Exercise details
Drop every picture. Then return, exactly, the lines from the beginning of the listing below through the one containing "You are a computer-use agent.".

Working data

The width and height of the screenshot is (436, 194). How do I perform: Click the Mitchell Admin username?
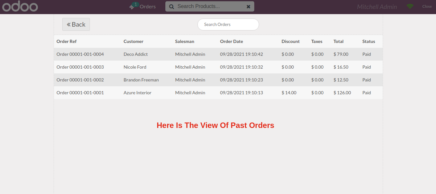377,7
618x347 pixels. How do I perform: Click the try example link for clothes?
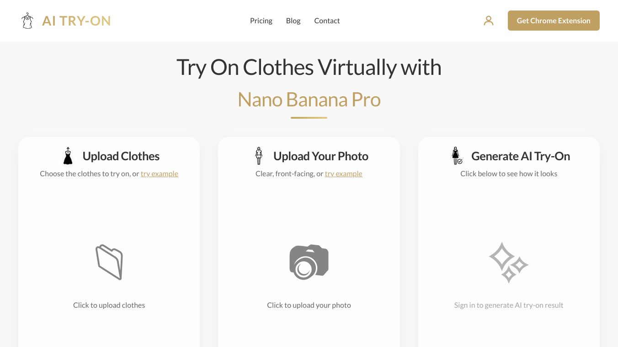coord(160,174)
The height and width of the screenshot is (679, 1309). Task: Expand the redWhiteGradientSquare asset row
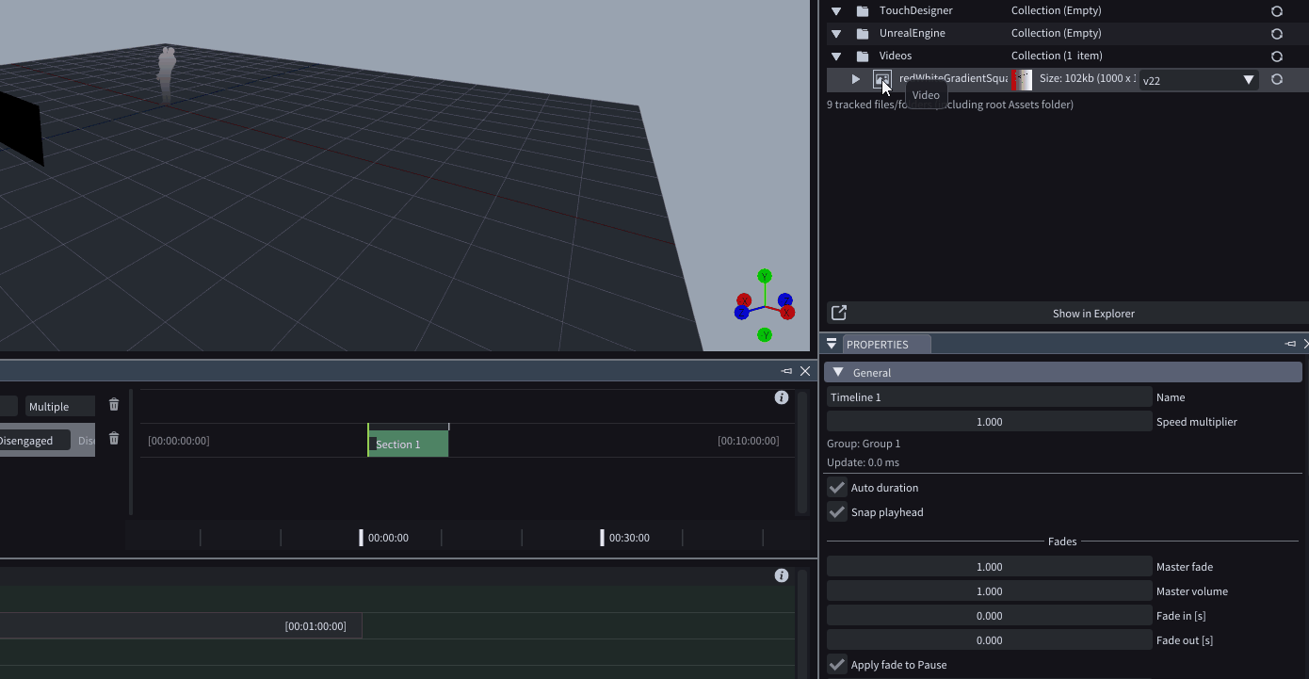tap(855, 79)
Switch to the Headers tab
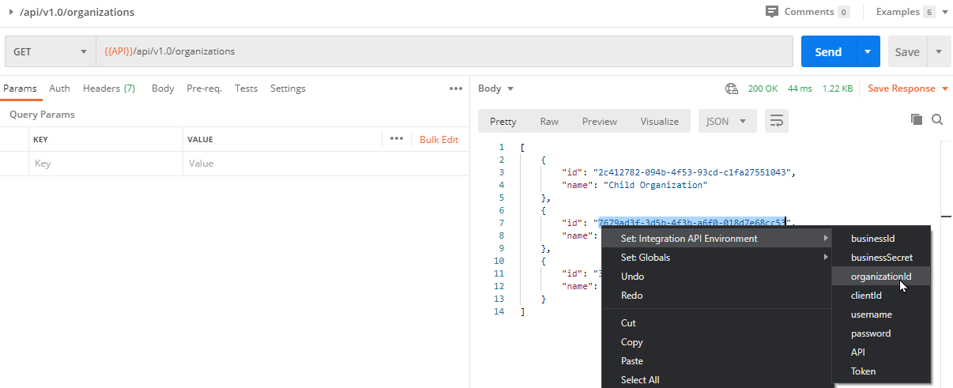The image size is (953, 388). pyautogui.click(x=108, y=89)
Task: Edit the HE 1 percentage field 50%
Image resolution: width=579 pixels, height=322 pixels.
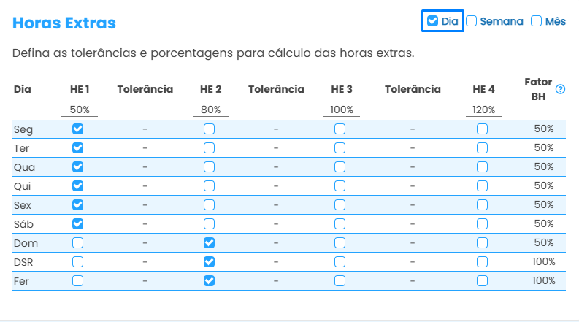Action: click(80, 110)
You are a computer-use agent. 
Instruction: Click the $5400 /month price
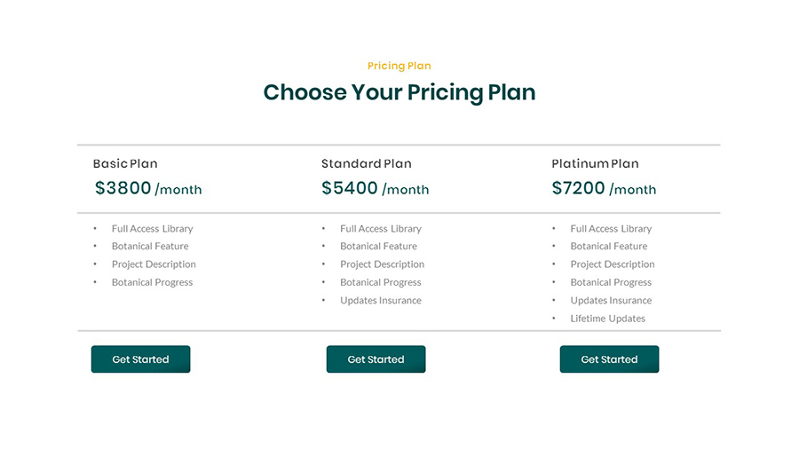375,188
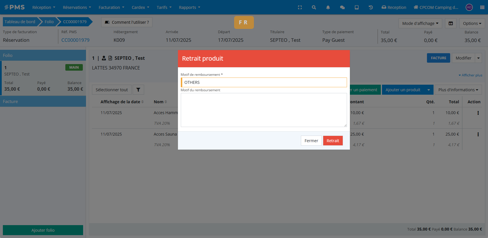Expand the Mode d'affichage dropdown
Image resolution: width=488 pixels, height=238 pixels.
(420, 23)
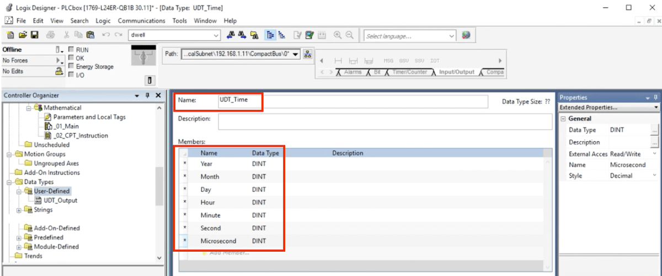This screenshot has height=276, width=662.
Task: Switch to the Timer/Counter instruction tab
Action: (x=408, y=72)
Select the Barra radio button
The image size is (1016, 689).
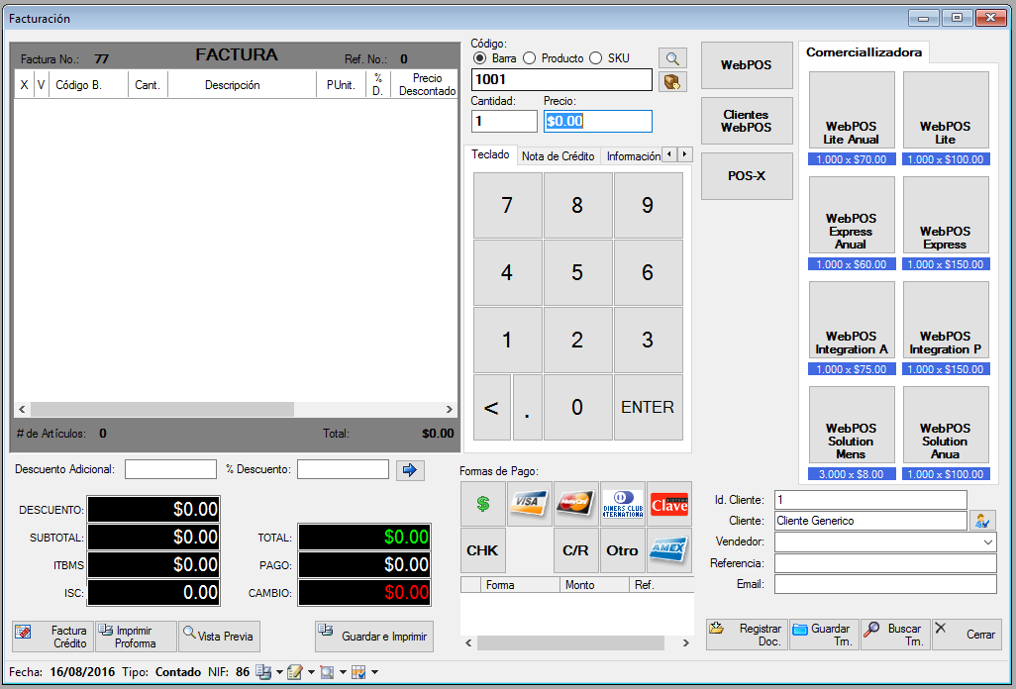tap(482, 57)
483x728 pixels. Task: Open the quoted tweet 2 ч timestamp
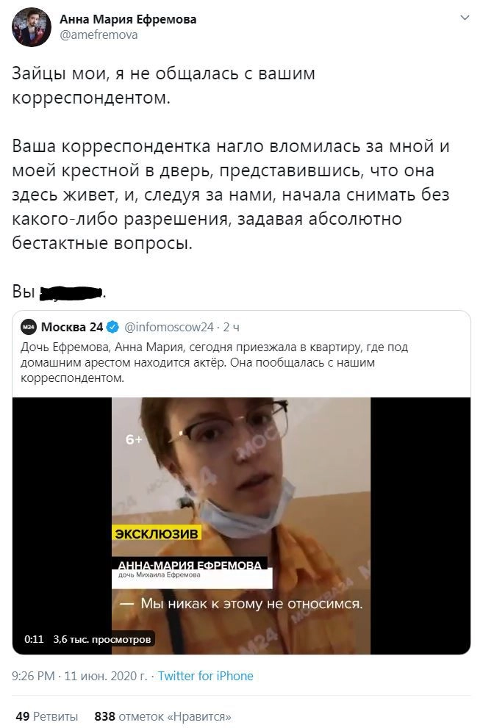click(x=232, y=327)
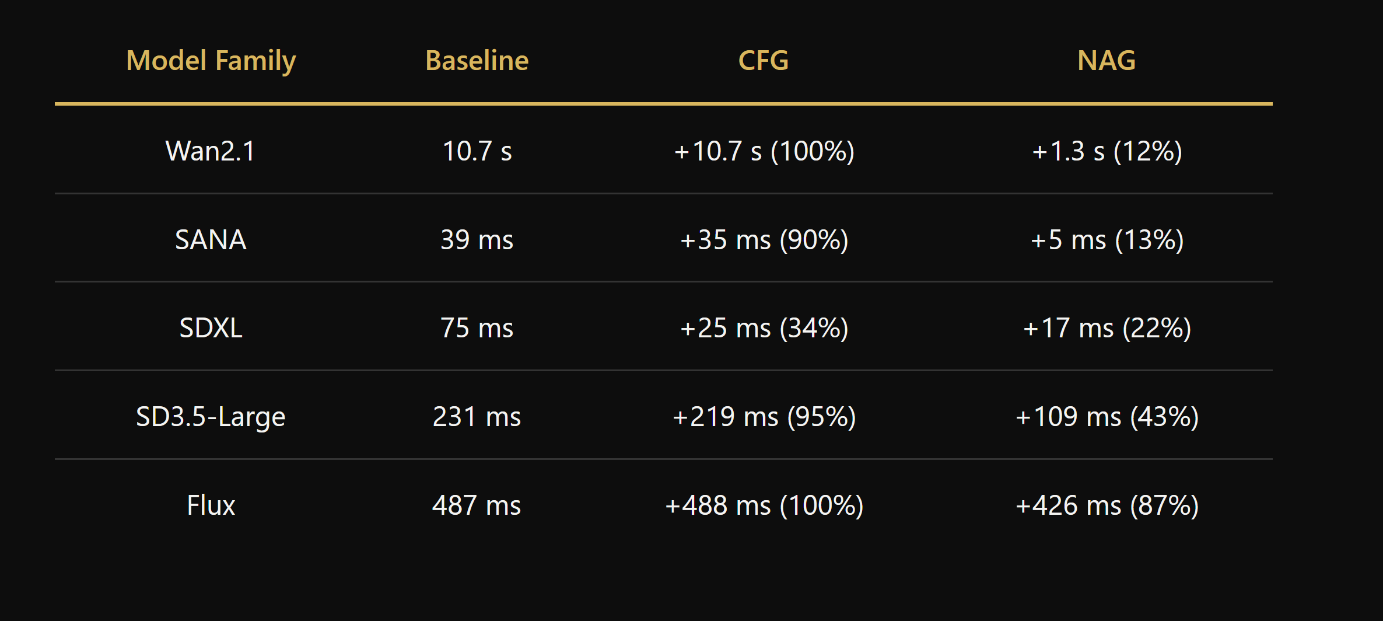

Solution to this task
The width and height of the screenshot is (436, 194). How do I perform: Click the Mitchell Admin username?
377,7
618x347 pixels. How do I perform: Click the try example link for clothes?
coord(160,174)
The height and width of the screenshot is (679, 1309). Task: Expand the redWhiteGradientSquare asset row
tap(855, 79)
Switch to the Headers tab
The image size is (953, 388). pyautogui.click(x=108, y=89)
Task: Edit the HE 1 percentage field 50%
Image resolution: width=579 pixels, height=322 pixels.
Action: click(80, 110)
You are a computer-use agent. 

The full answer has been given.